§ **ACTIVITY**
Could you set down exactly the lines in the records below between the line holding "Lorem ipsum dolor (454, 1726)" and the line holding "informes@unl.edu.ar (734, 1891)", inclusive?

§ **EXCERPTED DATA**
= Beginning of Section =

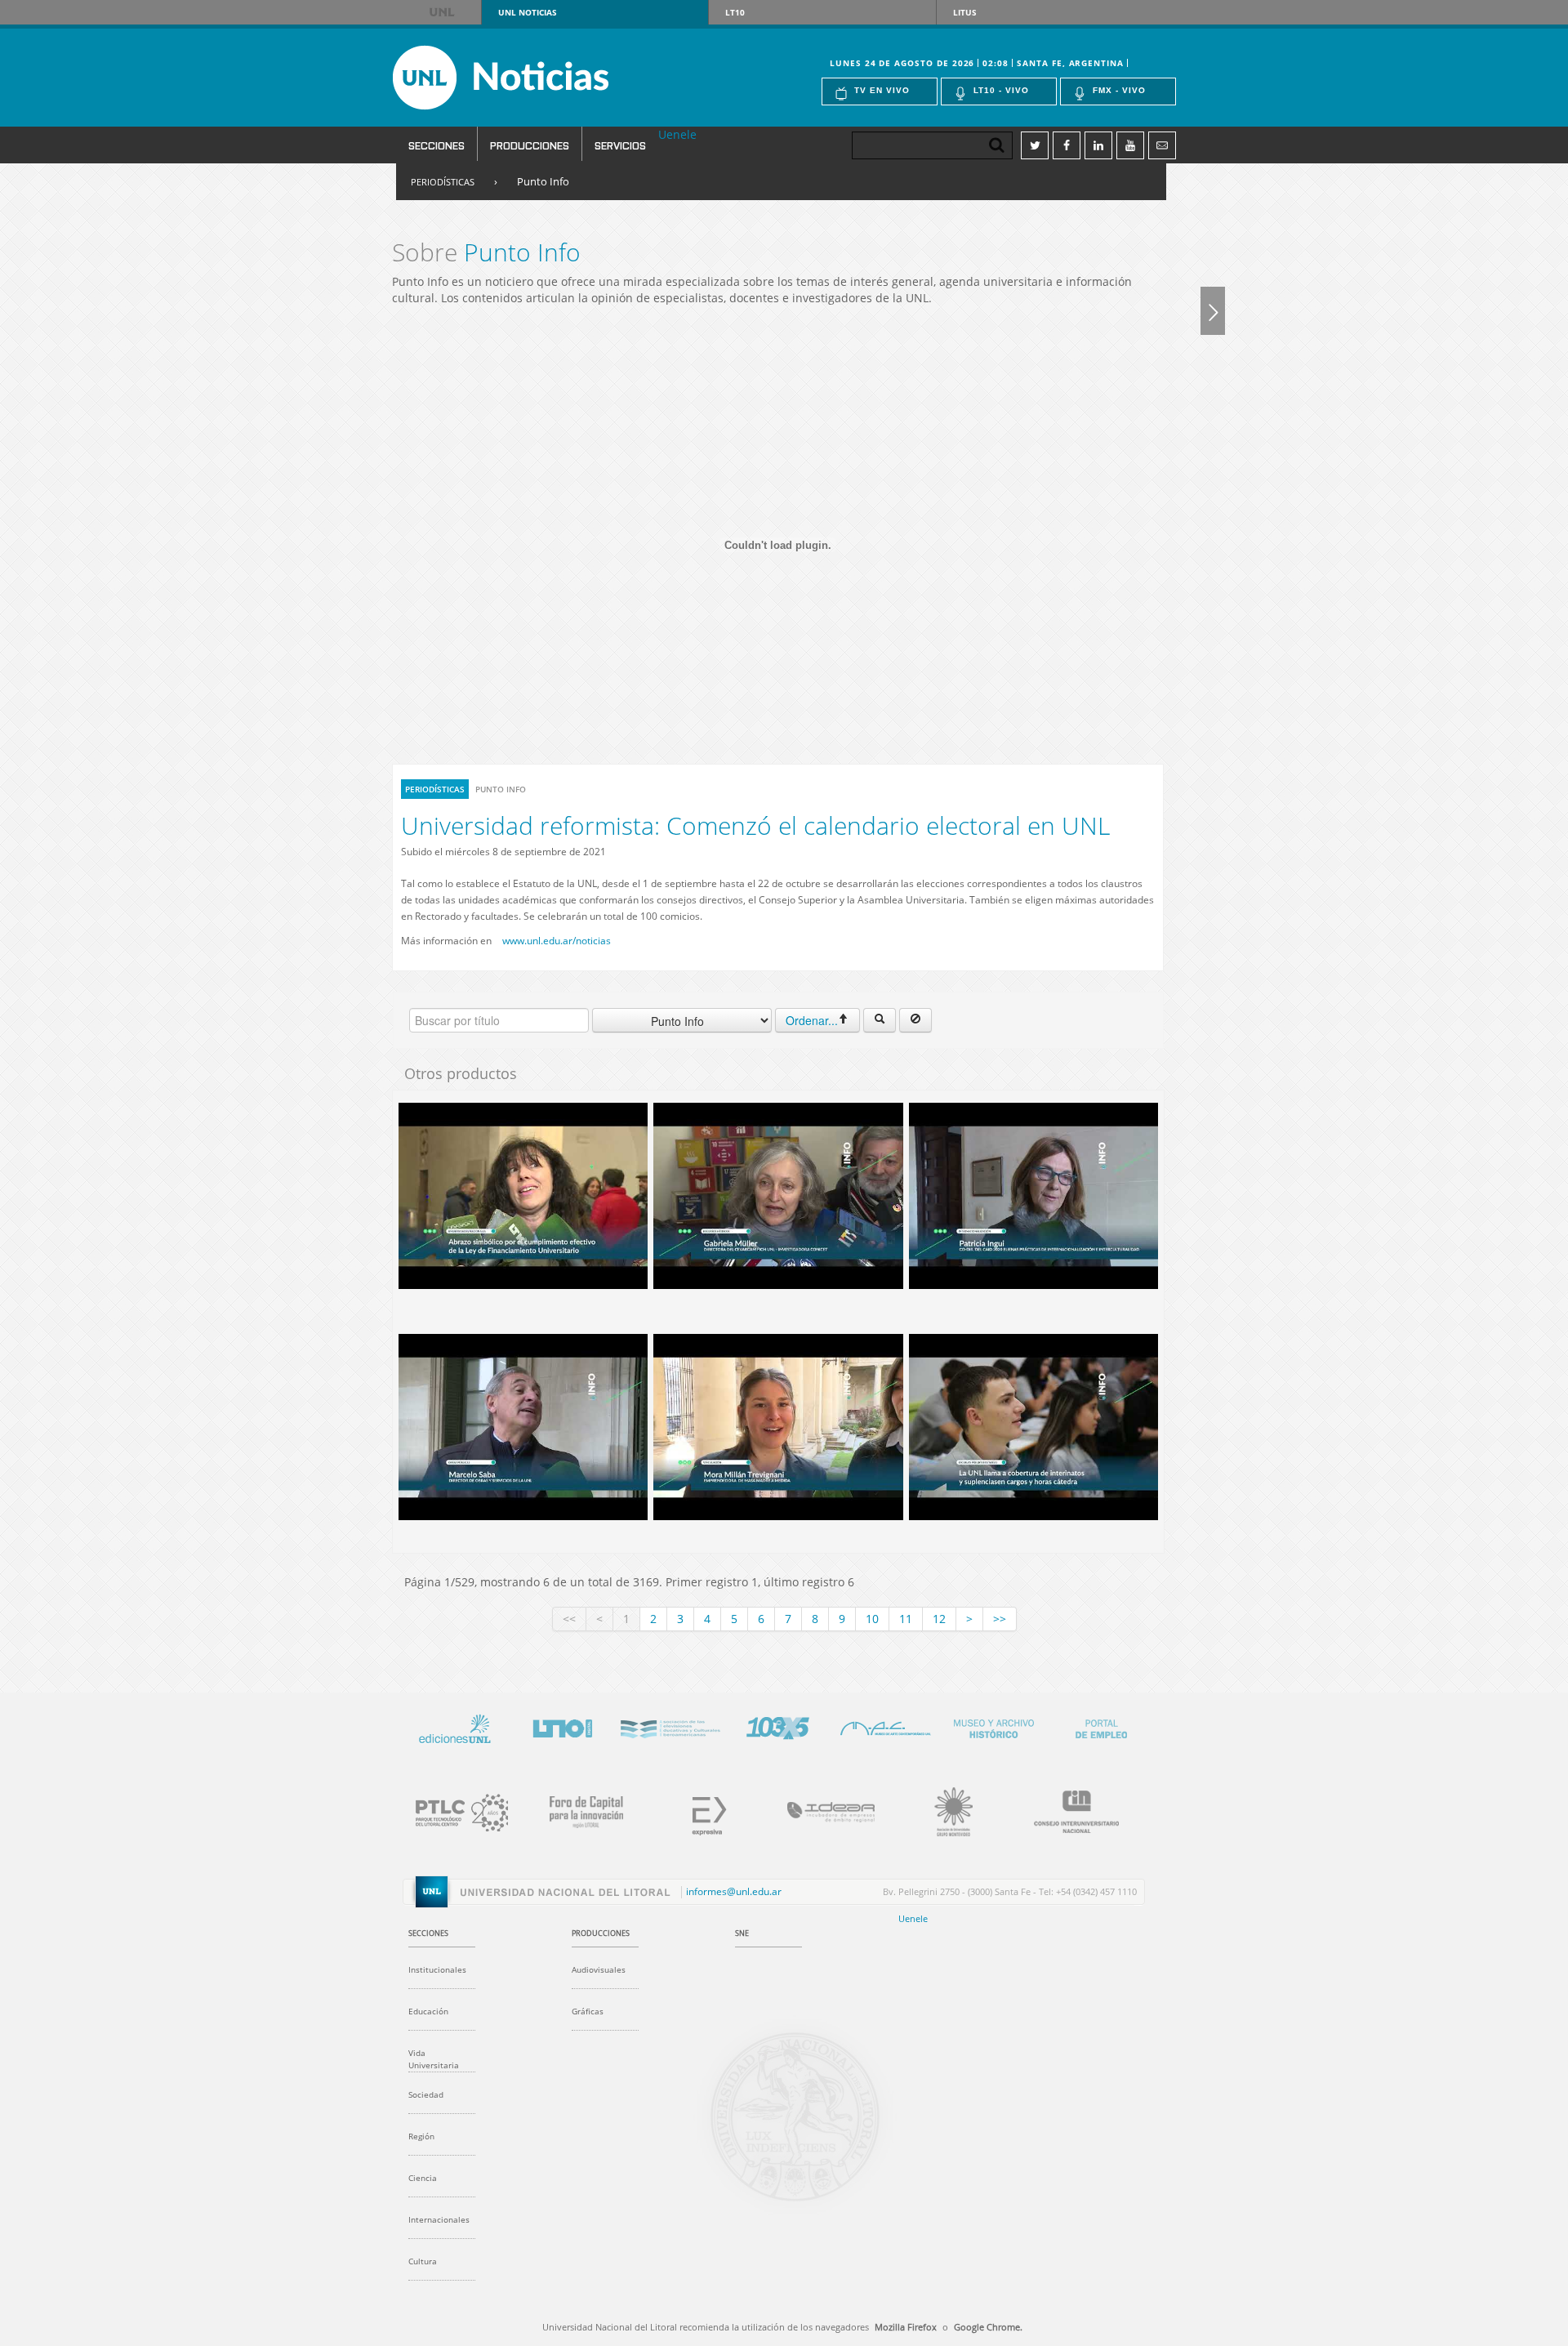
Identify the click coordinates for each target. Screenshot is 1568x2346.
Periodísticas (442, 182)
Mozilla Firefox (906, 2327)
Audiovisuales (599, 1969)
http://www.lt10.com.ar (562, 1726)
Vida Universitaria (433, 2059)
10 (872, 1618)
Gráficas (588, 2011)
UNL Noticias (529, 77)
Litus (965, 12)
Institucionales (437, 1969)
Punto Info (543, 181)
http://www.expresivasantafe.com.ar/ (699, 1809)
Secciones (436, 145)
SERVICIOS (620, 145)
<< (569, 1618)
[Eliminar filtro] (915, 1020)
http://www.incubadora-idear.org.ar (821, 1809)
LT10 (735, 12)
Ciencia (422, 2177)
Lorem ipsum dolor (454, 1726)
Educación (428, 2011)
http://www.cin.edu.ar (1066, 1809)
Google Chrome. (988, 2327)
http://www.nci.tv (670, 1726)
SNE (742, 1933)
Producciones (529, 145)
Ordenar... (812, 1020)
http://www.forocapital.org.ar (576, 1809)
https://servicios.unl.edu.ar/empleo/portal (1101, 1726)
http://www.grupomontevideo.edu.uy (944, 1809)
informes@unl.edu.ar (734, 1891)
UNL (443, 12)
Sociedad (425, 2094)
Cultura (422, 2261)
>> (999, 1618)
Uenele (677, 134)
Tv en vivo (882, 90)
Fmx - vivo (1119, 90)
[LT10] (1212, 310)
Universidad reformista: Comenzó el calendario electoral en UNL (755, 825)
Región (421, 2136)
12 (939, 1618)
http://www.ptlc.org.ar (454, 1809)
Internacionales (439, 2219)
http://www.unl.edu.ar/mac (885, 1726)
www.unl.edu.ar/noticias (556, 941)
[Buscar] (879, 1020)
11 (905, 1618)
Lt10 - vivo (1001, 90)
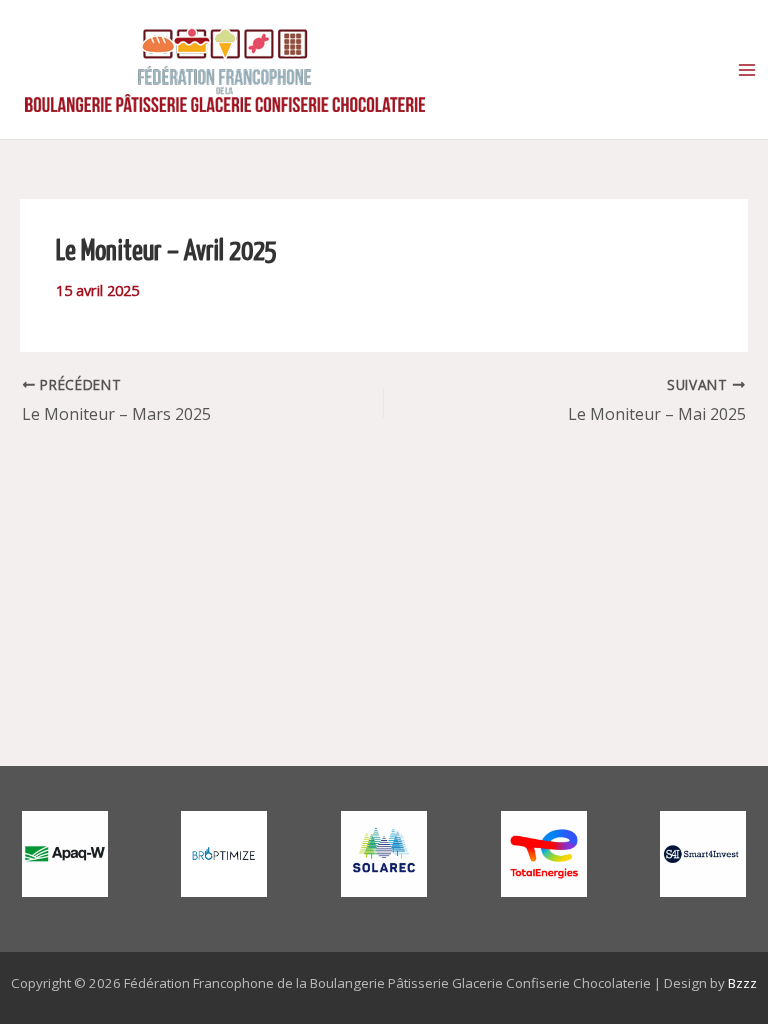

= End of Section =

§ **ANSWER TO THIS TASK**
Lorem ipsum dolor (454, 1726)
Educación (428, 2011)
http://www.cin.edu.ar (1066, 1809)
Google Chrome. (988, 2327)
http://www.nci.tv (670, 1726)
SNE (742, 1933)
Producciones (529, 145)
Ordenar... (812, 1020)
http://www.forocapital.org.ar (576, 1809)
https://servicios.unl.edu.ar/empleo/portal (1101, 1726)
http://www.grupomontevideo.edu.uy (944, 1809)
informes@unl.edu.ar (734, 1891)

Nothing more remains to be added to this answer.